Coring through time
Sediment deposits have to be sampled by coring or digging pits to extract the pollen and spores for vegetation reconstruction. When exposed sections of sediment deposits are not available, then cores have to be collected from the surface of peatlands, using a coring device. The most commonly used corer for peat is the Russian D-section corer (PIC), which has a sharp penetrating point at one end, a movable sampling chamber inside a barrel, and a revolving fin along the length of barrel.
This coring head is attached to a T-bar handle and used with attachable extension rods that allow coring down to many metres depth. In New Zealand, most of the peat bogs we have cored have been between 1 and 12 metres deep, and began accumulating peat after the end of the last glaciation (c. 18 000 –10 000 years ago).The coring chamber is either 50 cm long by 5 cm diameter, or 100 cm long bby 10 cm diameter; the larger-dimension model is useful only in softer sediments. The corer is manually pushed into the peat surface down to the required depth, the handle is turned 180 dgrees, which forces the fin to slice and seal a semicylindrical sample of peat into the sampling chamber, preserving it in an undisturbed intact state. Then the whole unit is pulled up to the surface and the core of peat transferred from the sampling chamber into a piece of plastic guttering (PIC), wrapped and taken back to the laboratory for analysis and storage.
The cores may be subsampled (approximately a teaspoon of sediment will be removed from a horizontal slice of the core for analysis) at regular intervals down the length of the core, e.g. at intervals of 5 cm, or depending on the resolution required, this interval can be reduced to 5 mm for extra detail. The peat or lake sediments contain a matrix of dead plant remains, remains of insects, mineral materials, algal and fungal remains, along with pollen and spores.
However, much time and effort is needed in the laboratory to chemically process the bulk sediment samples in order to destroy all the extraneous material and allow a pollen-rich residue to be produced.

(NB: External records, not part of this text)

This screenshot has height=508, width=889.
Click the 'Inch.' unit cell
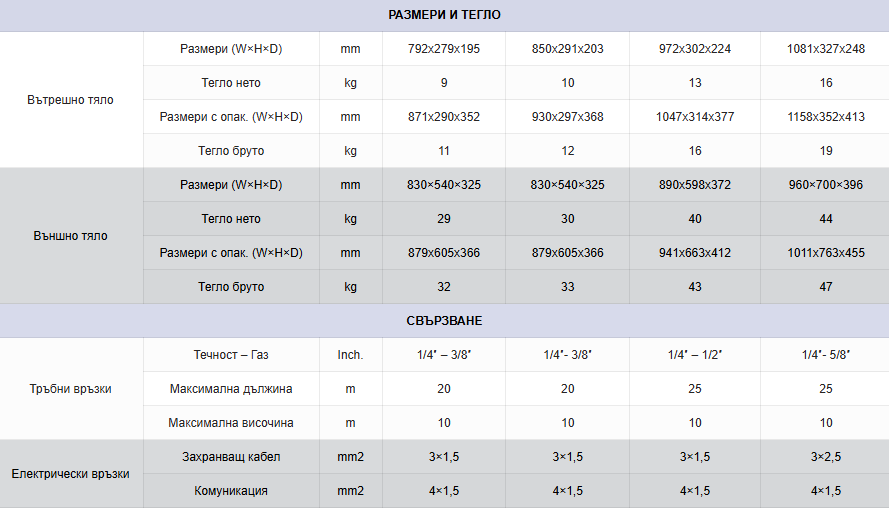[x=350, y=355]
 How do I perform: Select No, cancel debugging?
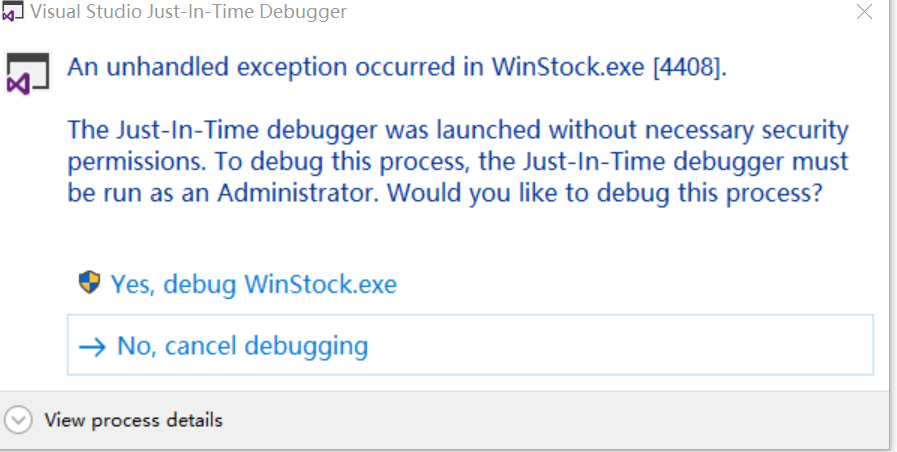(242, 346)
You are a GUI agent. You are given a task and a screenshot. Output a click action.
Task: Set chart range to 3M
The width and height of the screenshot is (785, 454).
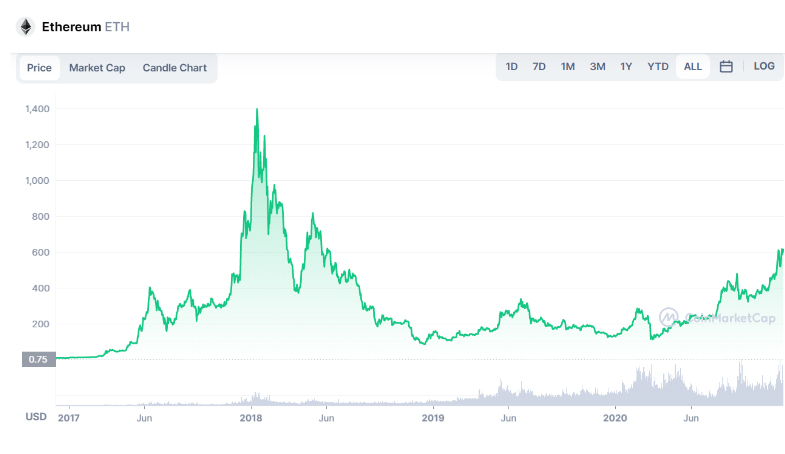tap(597, 67)
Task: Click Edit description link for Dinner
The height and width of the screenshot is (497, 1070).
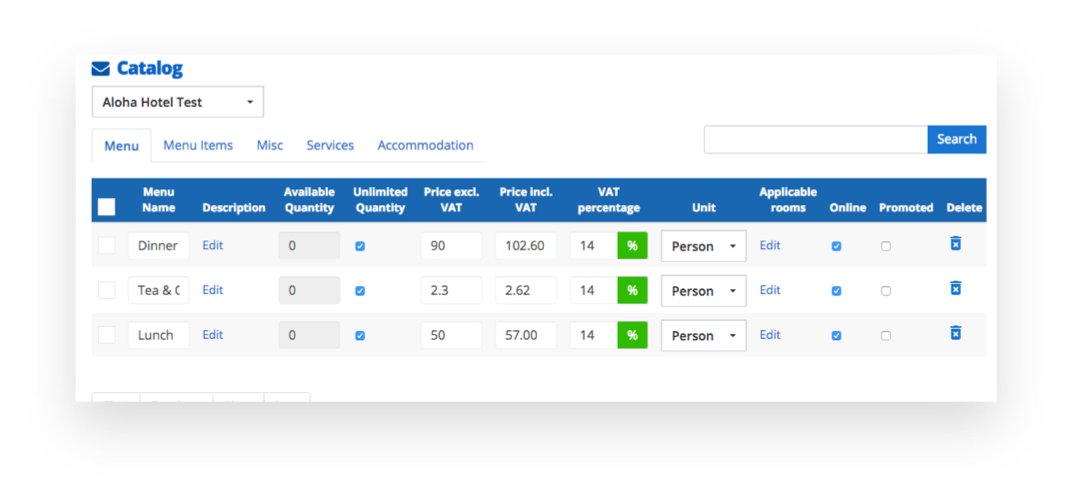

This residue should be clean and full of pollen, so that it can be mounted on a slide, allowing a representative sample of pollen and spores to be accurately identified and counted under a microscope. The number chemical analyses required relate to the removal of different components in the matrix of materials that enclose the pollen and spores. First, bulk samples are boiled in potassium hydroxide to break up the matrix and dissolve humic materials. The sample is then sieved to remove larger coarse roots and plant remains. Then hydrochloric acid is used to remove any calcium carbonate, followed by hydrofluoric acid to remove any silica from silt, sand or diatoms. Finally the residue is treated with an acetolysis procedure, which uses strong acids to remove cellulose. The tiny residue remaining after all this pretreatment is then stained to highlight and contrast the fine structures of the pollen walls, making identification easier. For each depth sampled in the core, pollen grains are counted until a sum of 250–500 pollen grains from terrestrial plants is counted. Counting is the most time consuming part of pollen analysis, and requires hours of sitting patiently at a microscope.
Creating pollen diagrams
Once the pollen slides have been counted, then pollen diagrams can be made, to express the results in a meaningful way. The pollen counts are converted to percentages of the total terrestrial pollen grains counted. Because sediments accumulate over time, and depth is a proxy for age, then the best way to assemble the pollen counts from each depth of a core is to plot them out as a long histogram, where the stratigraphically lowest and oldest samples are at the base, and the youngest, surface samples at the top. This way, the changes in vegetation cover at a site can be expressed over time.